Task statement
Give the listing below as a Markdown table with two columns, Row and Line, numbering each line and leaving out blank lines.

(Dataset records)
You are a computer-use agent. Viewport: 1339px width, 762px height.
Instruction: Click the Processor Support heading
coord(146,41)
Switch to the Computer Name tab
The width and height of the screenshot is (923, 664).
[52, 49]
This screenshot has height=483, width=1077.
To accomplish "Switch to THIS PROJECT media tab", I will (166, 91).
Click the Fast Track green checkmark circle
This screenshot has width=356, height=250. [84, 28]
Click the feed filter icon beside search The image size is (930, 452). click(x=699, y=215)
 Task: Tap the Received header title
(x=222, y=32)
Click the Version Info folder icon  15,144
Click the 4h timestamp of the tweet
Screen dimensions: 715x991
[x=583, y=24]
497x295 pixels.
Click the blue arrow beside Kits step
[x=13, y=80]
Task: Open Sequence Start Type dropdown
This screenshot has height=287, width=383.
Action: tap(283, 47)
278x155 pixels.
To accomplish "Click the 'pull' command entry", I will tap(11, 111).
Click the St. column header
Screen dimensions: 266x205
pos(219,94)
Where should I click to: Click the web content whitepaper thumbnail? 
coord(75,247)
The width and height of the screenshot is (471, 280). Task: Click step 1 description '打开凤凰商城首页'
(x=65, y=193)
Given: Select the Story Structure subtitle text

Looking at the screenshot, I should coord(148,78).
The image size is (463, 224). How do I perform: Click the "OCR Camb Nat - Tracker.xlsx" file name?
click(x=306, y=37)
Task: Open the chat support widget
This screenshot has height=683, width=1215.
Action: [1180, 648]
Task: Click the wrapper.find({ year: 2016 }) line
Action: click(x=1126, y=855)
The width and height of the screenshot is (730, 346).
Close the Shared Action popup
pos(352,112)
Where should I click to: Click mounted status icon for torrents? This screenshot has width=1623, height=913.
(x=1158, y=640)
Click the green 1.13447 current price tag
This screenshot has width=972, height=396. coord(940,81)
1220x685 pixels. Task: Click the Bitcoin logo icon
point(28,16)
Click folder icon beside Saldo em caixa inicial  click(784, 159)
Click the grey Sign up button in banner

Result for this task
| Row | Line |
|---|---|
| 1 | You are a computer-use agent. Viewport: 1339px width, 762px height. |
| 2 | Instruction: Click the Processor Support heading |
| 3 | coord(146,41) |
| 4 | Switch to the Computer Name tab |
| 5 | The width and height of the screenshot is (923, 664). |
| 6 | [52, 49] |
| 7 | This screenshot has height=483, width=1077. |
| 8 | To accomplish "Switch to THIS PROJECT media tab", I will (166, 91). |
| 9 | Click the Fast Track green checkmark circle |
| 10 | This screenshot has width=356, height=250. [84, 28] |
| 11 | Click the feed filter icon beside search The image size is (930, 452). click(x=699, y=215) |
| 12 |  Task: Tap the Received header title |
| 13 | (x=222, y=32) |
| 14 | Click the Version Info folder icon  15,144 |
| 15 | Click the 4h timestamp of the tweet |
| 16 | Screen dimensions: 715x991 |
| 17 | [x=583, y=24] |
| 18 | 497x295 pixels. |
| 19 | Click the blue arrow beside Kits step |
| 20 | [x=13, y=80] |
| 21 | Task: Open Sequence Start Type dropdown |
| 22 | This screenshot has height=287, width=383. |
| 23 | Action: tap(283, 47) |
| 24 | 278x155 pixels. |
| 25 | To accomplish "Click the 'pull' command entry", I will tap(11, 111). |
| 26 | Click the St. column header |
| 27 | Screen dimensions: 266x205 |
| 28 | pos(219,94) |
| 29 | Where should I click to: Click the web content whitepaper thumbnail?  |
| 30 | coord(75,247) |
| 31 | The width and height of the screenshot is (471, 280). Task: Click step 1 description '打开凤凰商城首页' |
| 32 | (x=65, y=193) |
| 33 | Given: Select the Story Structure subtitle text |
| 34 | Looking at the screenshot, I should coord(148,78). |
| 35 | The image size is (463, 224). How do I perform: Click the "OCR Camb Nat - Tracker.xlsx" file name? |
| 36 | click(x=306, y=37) |
| 37 | Task: Open the chat support widget |
| 38 | This screenshot has height=683, width=1215. |
| 39 | Action: [1180, 648] |
| 40 | Task: Click the wrapper.find({ year: 2016 }) line |
| 41 | Action: click(x=1126, y=855) |
| 42 | The width and height of the screenshot is (730, 346). |
| 43 | Close the Shared Action popup |
| 44 | pos(352,112) |
| 45 | Where should I click to: Click mounted status icon for torrents? This screenshot has width=1623, height=913. |
| 46 | (x=1158, y=640) |
| 47 | Click the green 1.13447 current price tag |
| 48 | This screenshot has width=972, height=396. coord(940,81) |
| 49 | 1220x685 pixels. Task: Click the Bitcoin logo icon |
| 50 | point(28,16) |
| 51 | Click folder icon beside Saldo em caixa inicial  click(784, 159) |
| 52 | Click the grey Sign up button in banner |